It bears the name of Shigella dysenteriae. The bacteria responsible for dysentery, an infectious disease causing diarrheabloody, was first identified in Japan in 1897. Yet it is originally from Europe. A collaboration of several international institutions, headed by the Institut Pasteur (Paris), makes it possible to retrace the history of this bacillus and to predict its evolution. This vast study, published this Monday, March 21, 2016 in the journal Nature Microbiology and relayed byPastor Institute, was based on the analysis of the genomes of more than 330 strains of the bacterium, ranging from 1915 to 2011. The oldest strains were isolated from soldiers of the First World War. 35 institutes collaborated in the study, across 66 countries.
A European home, conquering all continents
Thanks to the decryption of the genes of this bacillus, the researchers were able to trace its path. Contrary to what was thought until now, the bacillus would originate in Europe and would have already raged in 1740. It could also be responsible for the epidemics of bloody diarrhea recorded in the 18th and 19th centuries in Western and Western Europe. Nord, which had caused more than 200,000 deaths in France and more than 35,000 in Sweden. Then, between 1889 and 1903, Shigella dysenteriae took advantage of migratory flows and colonization to establish itself in America, Africa and Asia. It then benefited from the poor sanitary and hygienic conditions of the two world wars to conquer central Europe, before disappearing from this continent. However, it continues to spread in Central America, Africa and Asia where it causes regular and violent epidemic outbreaks.
99% of strains resistant to antibiotics
The scientific investigation also looks into the future of the bacillus and points to the risks associated with bacterial resistance.
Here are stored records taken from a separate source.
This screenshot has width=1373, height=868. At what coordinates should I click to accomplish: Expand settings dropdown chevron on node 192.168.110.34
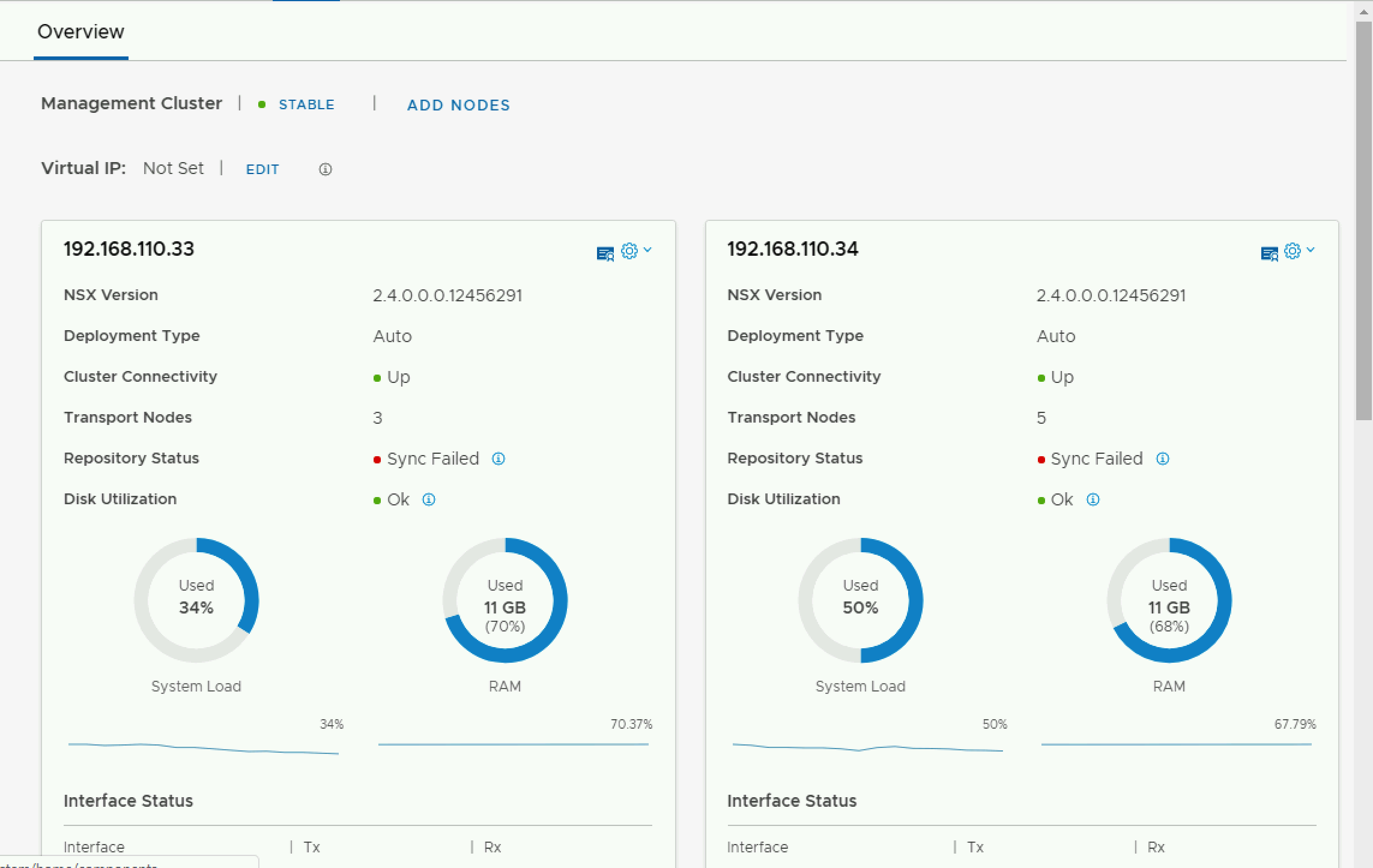(1311, 250)
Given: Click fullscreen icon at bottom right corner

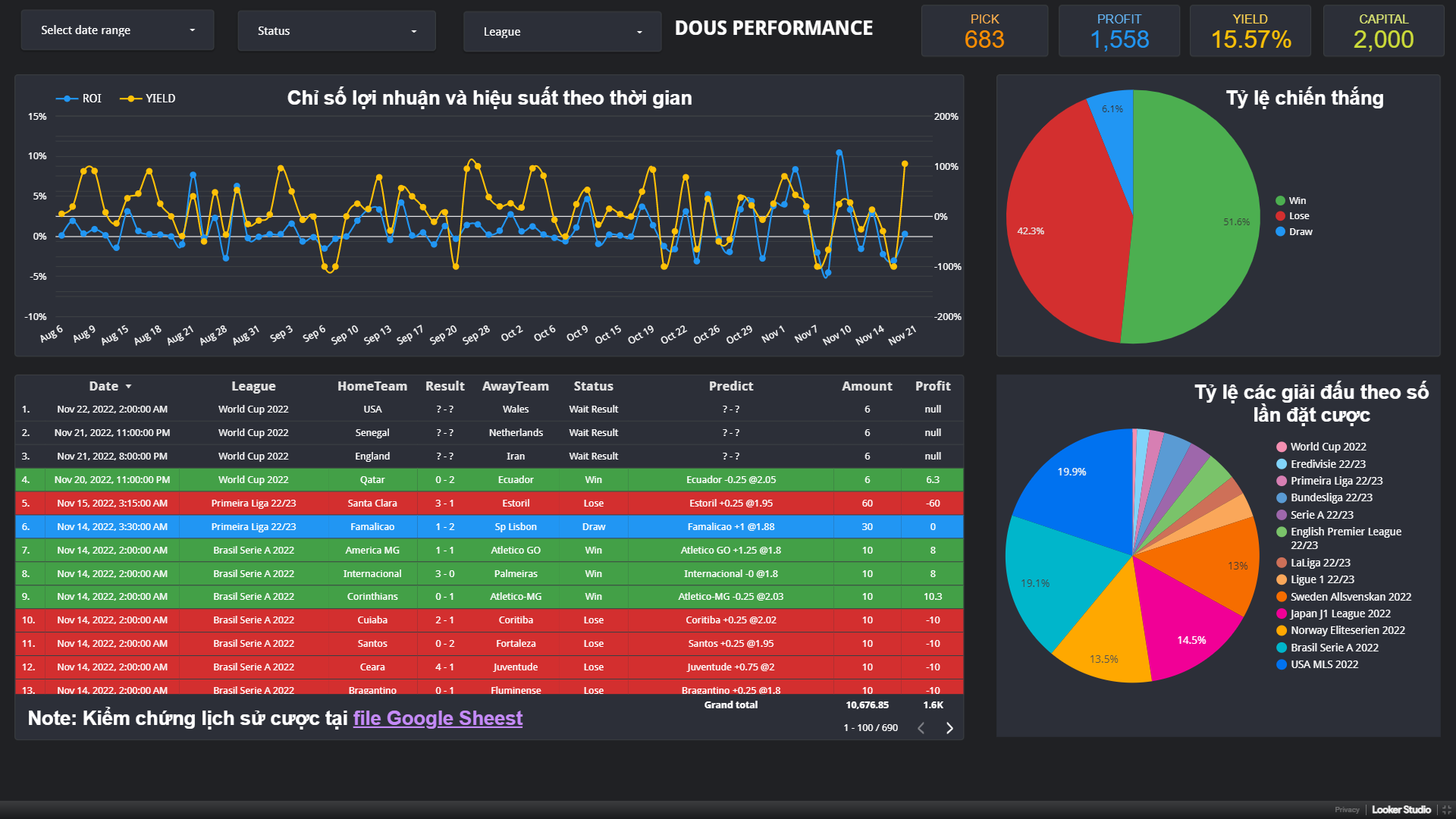Looking at the screenshot, I should (x=1446, y=809).
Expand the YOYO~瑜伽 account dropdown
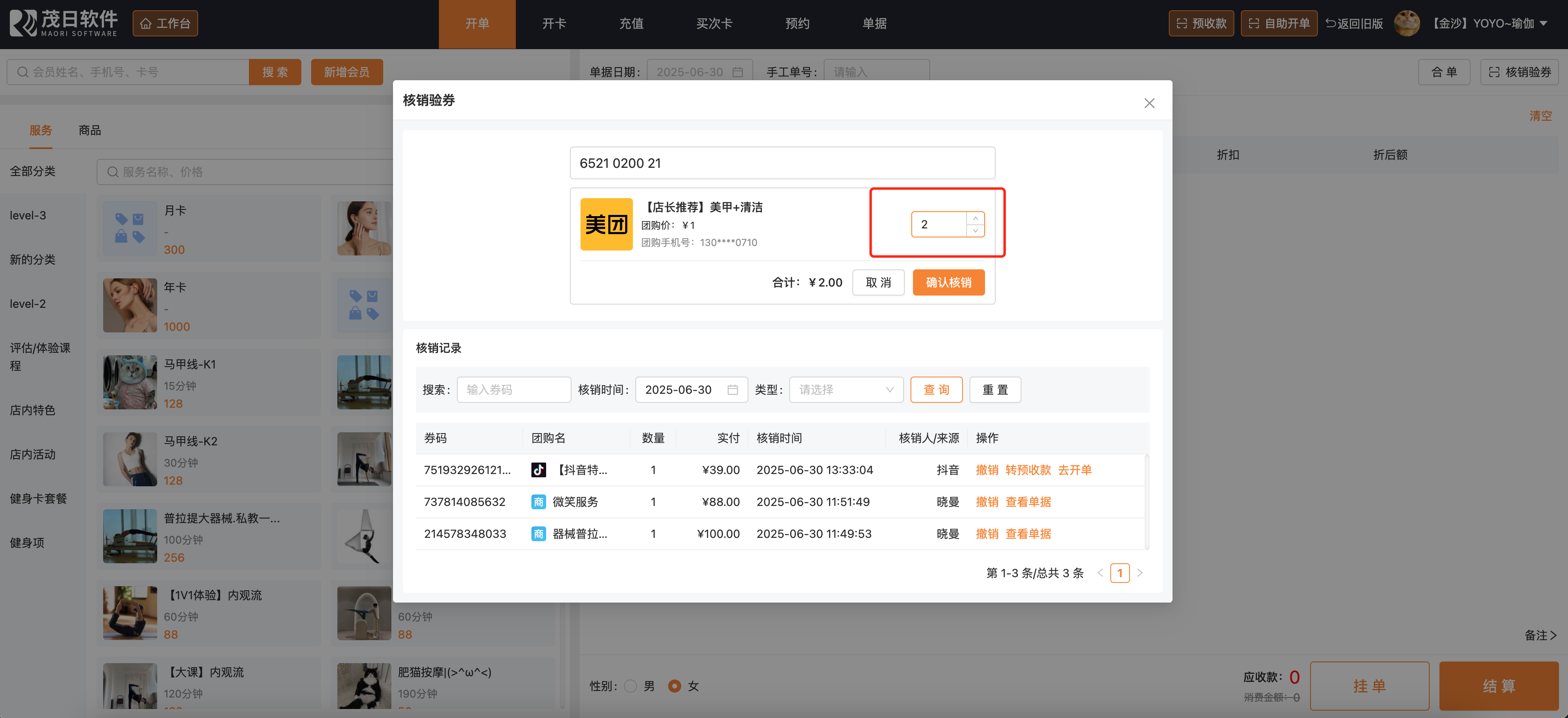This screenshot has height=718, width=1568. click(1543, 24)
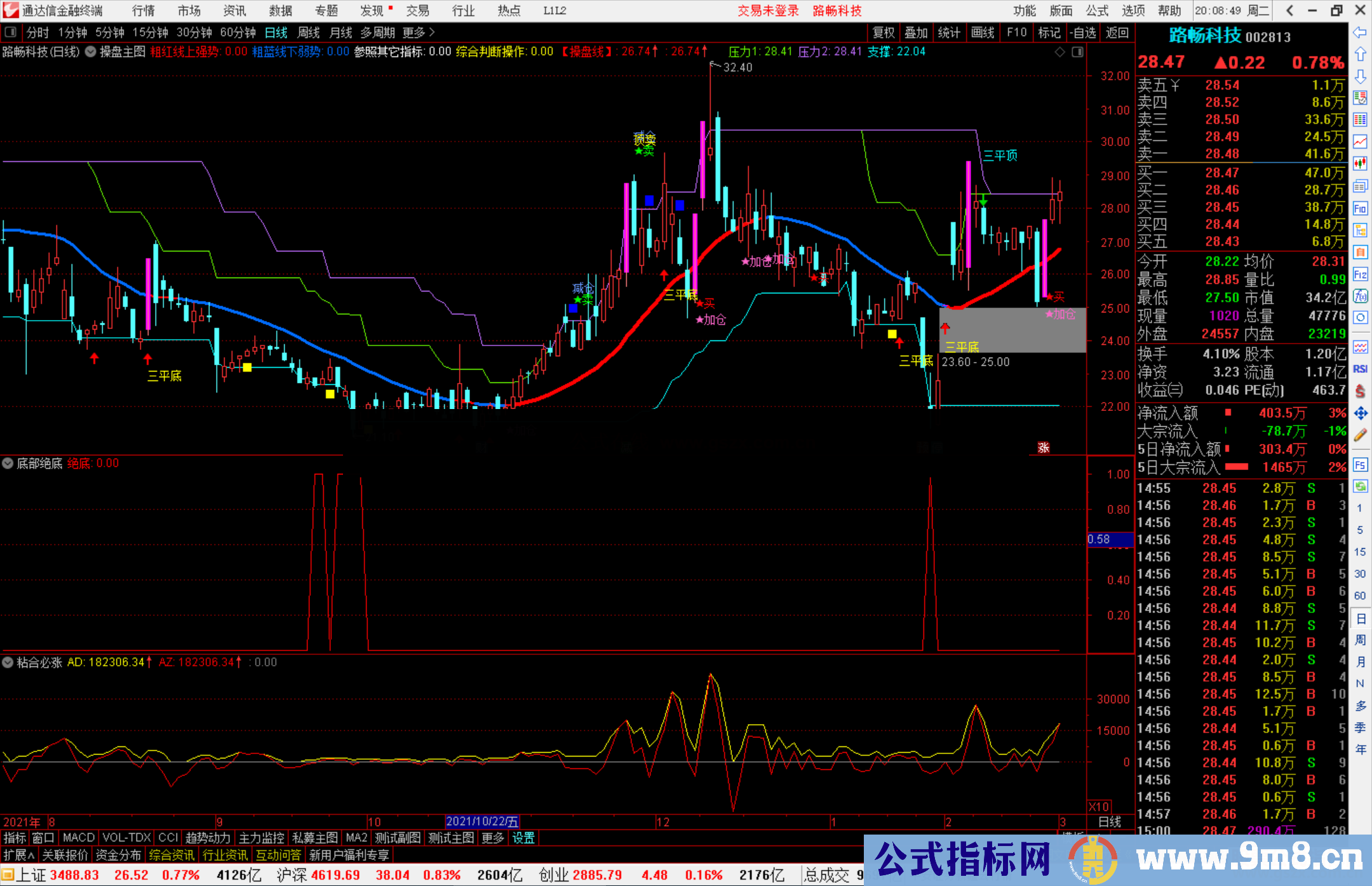Select the pencil drawing tool icon
The height and width of the screenshot is (886, 1372).
click(1360, 436)
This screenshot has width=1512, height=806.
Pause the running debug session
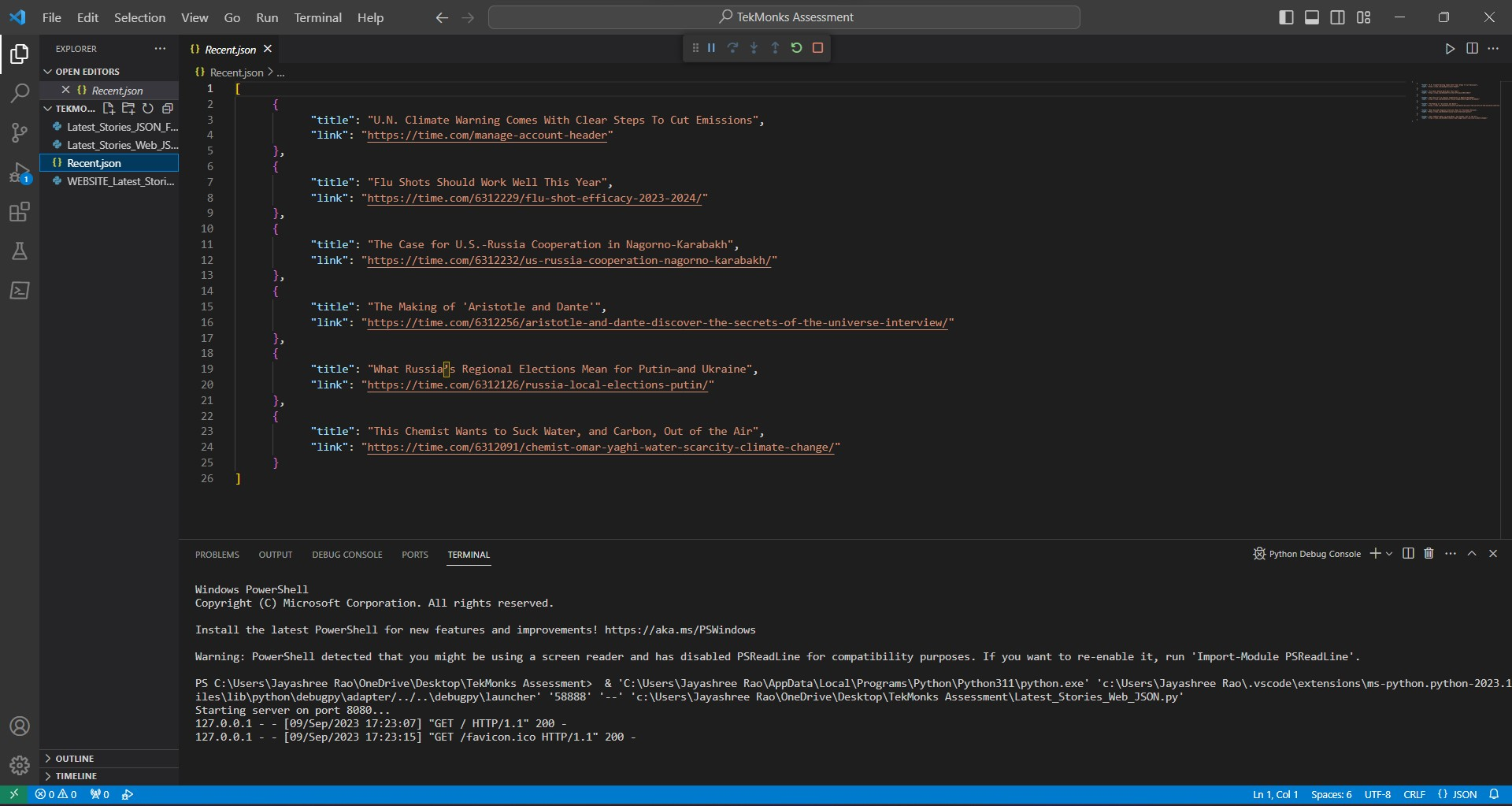[711, 48]
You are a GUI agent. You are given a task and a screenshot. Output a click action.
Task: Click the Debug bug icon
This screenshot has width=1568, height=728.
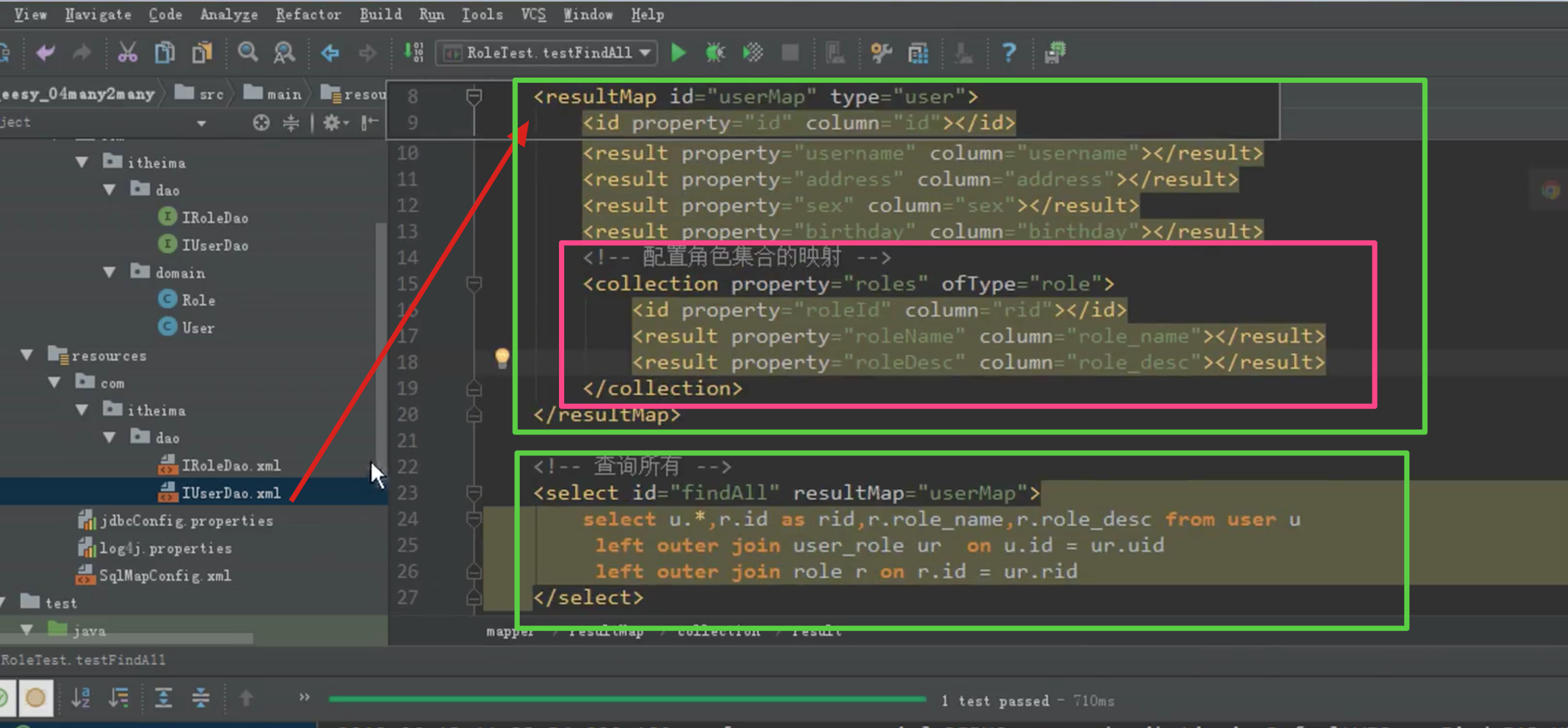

In fact, in just 25 years (between 1965 and 1990), 99% of strains of Shigella dysenteriae have developed resistance to antibiotics. “Researchers worry that the emergence of bacteria resistant to the latest classes of antibiotics is inevitable today“worries the Institut Pasteur in a press release.”However, this pessimism may be tempered by a greater rarity of infection since 2010, including in South Asia and Africa.“reassures the Institute.
But its presence in field analyzes, particularly in Africa, shows that the dysentery bacillus “still circulates quietly and could again be responsible for epidemics if it were to encounter favorable circumstances, such as a large gathering of people without access to drinking water or treatment of human waste“, according to Doctor François-Xavier Weill, head of the Enteric Pathogenic Bacteria unit at the Institut Pasteur and coordinator of this study. Faced with this epidemic risk accentuated by the generalization of bacterial resistance, find an effective vaccine against dysentery would be a safer method of control than resorting to antibiotics.
Currently, the Institut Pasteur and the National Institute for Health and Medical Research (Inserm) are developing an oral vaccine against this infection.